Excerpt. © Reprinted by permission. All rights reserved.
Chapter One


The First Amendment

I am a member of what I believe to be the last recognizable generation of full-time, life-time American novelists. We appear to be standing more or less in a row. It was the Great Depression which made us similarly edgy and watchful. It was World War II which lined us up so nicely, whether we were men or women, whether we were ever in uniform or not. It was an era of romantic anarchy in publishing which gave us money and mentors, willy-nilly, when we were young–while we learned our craft. Words printed on pages were still the principal form of long-distance communication and stored information in America when we were young.

No more.

Nor are there many publishers and editors and agents left who are eager to find some way to get money and other forms of encouragement to young writers who write as clumsily as member of my literary generation did when we started out.
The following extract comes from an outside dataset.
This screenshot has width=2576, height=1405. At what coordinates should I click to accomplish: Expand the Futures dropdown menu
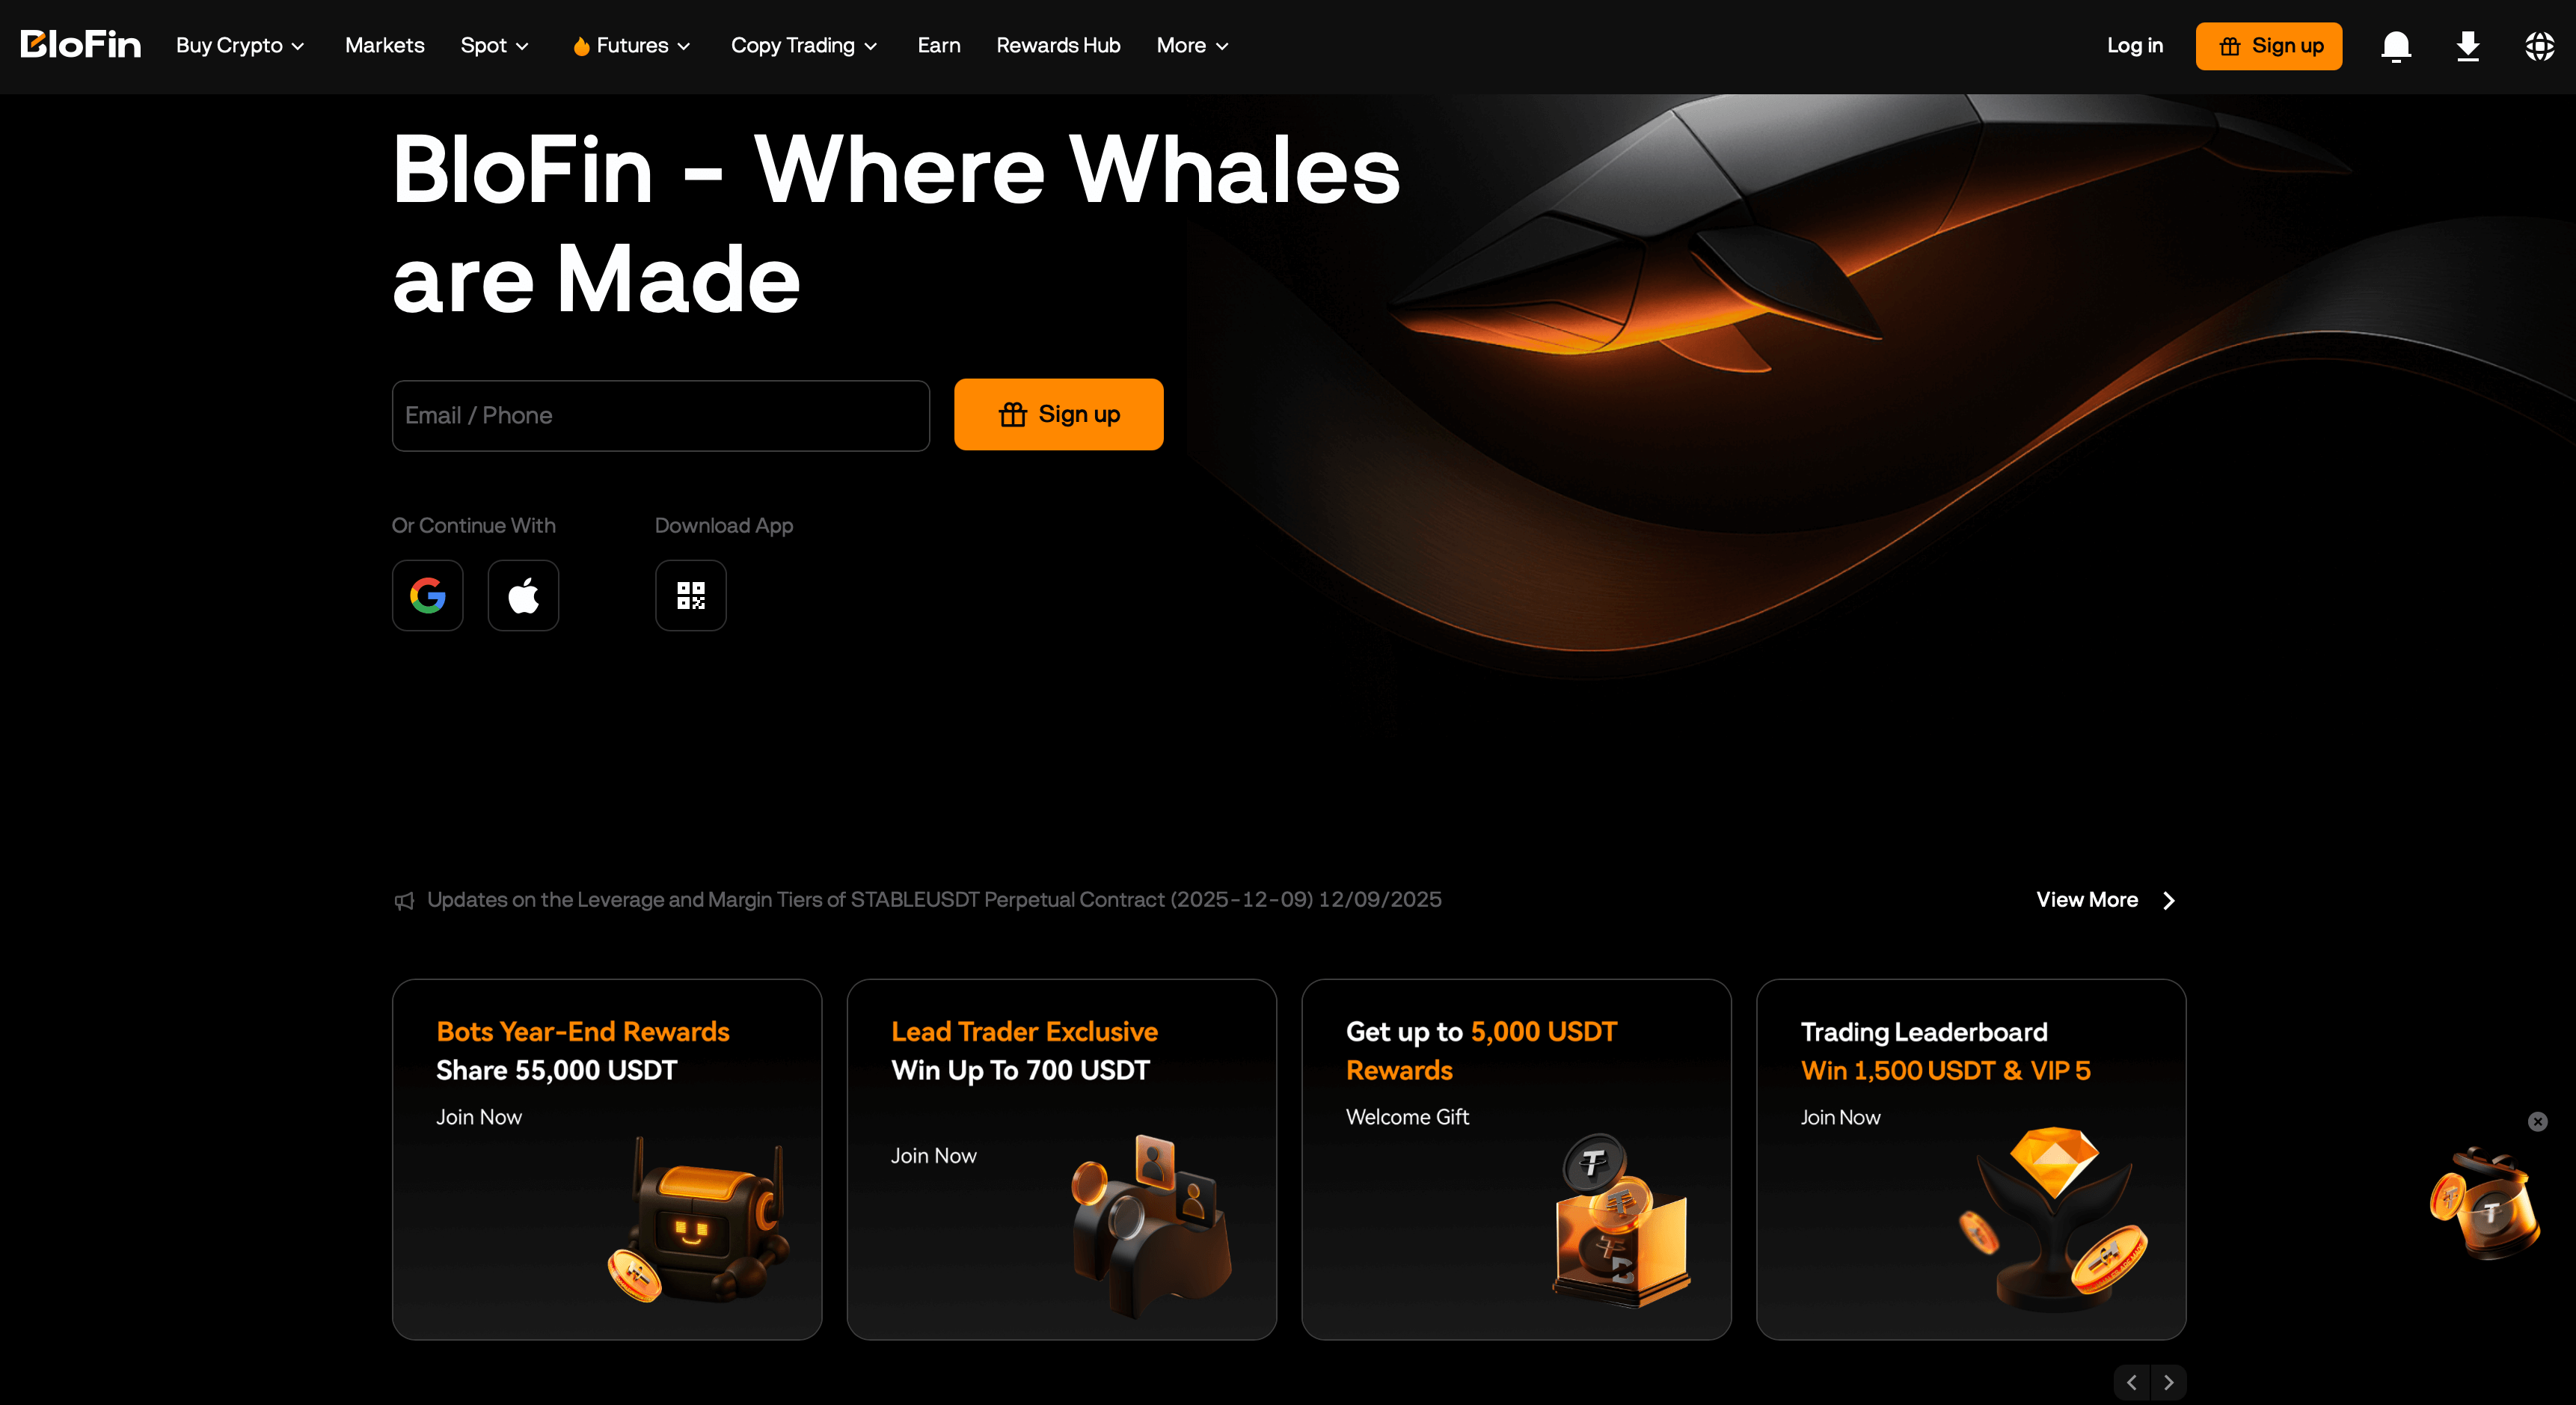(x=631, y=46)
The wild and wonderful and expensive guess was made back then that we might acquire some wisdom and learn how to write halfway decently by and by. Writers were needed that much back then.

It was an amusing and instructive time for writers–for hundreds of them.
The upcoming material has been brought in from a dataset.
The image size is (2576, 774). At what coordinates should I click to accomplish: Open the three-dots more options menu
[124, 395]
Television wrecked the short-story branch of the industry, and now accountants and business school graduates dominate book publishing. They feel that money spent on someone's first novel is good money down a rat hole. They are right. It almost always is.

So, as I say, I think I belong to America's last generation of novelists. Novelists will come one by one from now on, not in seeming families, and will perhaps write only one or two novels, and let it go at that. Many will have inherited or married money.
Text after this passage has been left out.